The academy first used the preferential voting system from 1934 to 1945 (and most of those years had 10 nominees for picture). Also called instant-runoff voting, it’s an electoral system used around the world — including cities like San Francisco and Minneapolis and in Maine congressional, gubernatorial and state legislature races — for elections with more than two candidates.
The thinking behind the system is to ensure that each ballot will have maximum influence, putting a premium on the choices that voters rank near the top.
For the Oscars, if, say, an academy member puts “The Post” first and it’s knocked out early — as awards season pundits predict — then there’s a measure of satisfaction in seeing that same ballot continue to have an effect on the outcome. For example, if the “Post” ballot has “Get Out” ranked second, then it goes to Jordan Peele’s social satire and stays there until one of three things happens: “Get Out” accumulates 50% of the vote and wins, another movie crosses the 50% threshold and wins, or “Get Out” is also eliminated. Depending on how long it takes to determine a winner, that “Post” ballot could transfer to a handful of nominated movies.
“Ultimately, you’re casting one vote,” says Rosas. “It just might end up going to a few different movies.”

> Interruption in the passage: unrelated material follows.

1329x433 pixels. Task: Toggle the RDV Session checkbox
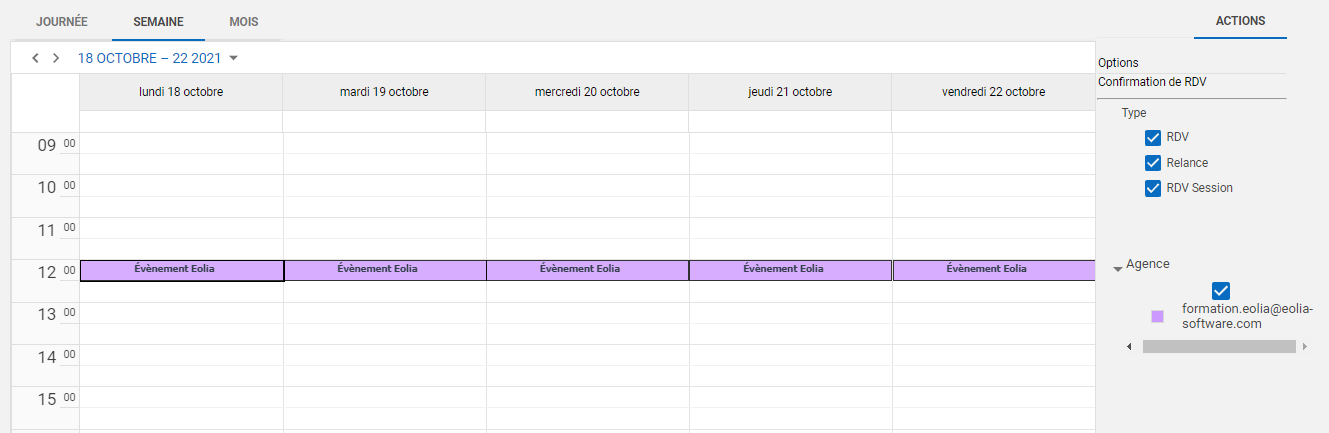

Rosas returned to the tabulations this year, after last year’s PwC accountants, Brian Cullinan and Martha Ruiz, were replaced after the envelope mix-up that saw Faye Dunaway, presenting alongside Warren Beatty, incorrectly proclaim “La La Land” the best picture winner.
This will be Rosas’ 15th year counting ballots and the 13th time he’ll be backstage handling the envelopes.
Academy members had until 5 p.m. Tuesday to vote online or return their paper ballots to PricewaterhouseCoopers. After that, the office doors — and computer voting portal — were locked.
There’s a long tradition of last-minute stragglers hurrying to deliver their ballots by the deadline or, at least, enlisting couriers to do so.
That practice will end this year with the death of the paper ballot.
“There’s a little element of romance that’s lost when everything’s done online,” Rosas says, recalling measures academy members would take to hand-deliver their ballots. A few wouldn’t make the cutoff, stuffing their envelopes under the office door, hoping they’d count. (They wouldn’t.)
One tradition that likely won’t ever go away is the accountants carrying the briefcases containing the envelopes embossed with the Oscar winners’ names down the red carpet.
Rosas acknowledges that after last year’s snafu he and his colleagues will be greeted with more snark — and scrutiny — as they make their way to the Dolby Theater.
“I’ll be following Aaron Burr’s advice: ‘Talk less. Smile more,’ ” Rosas says.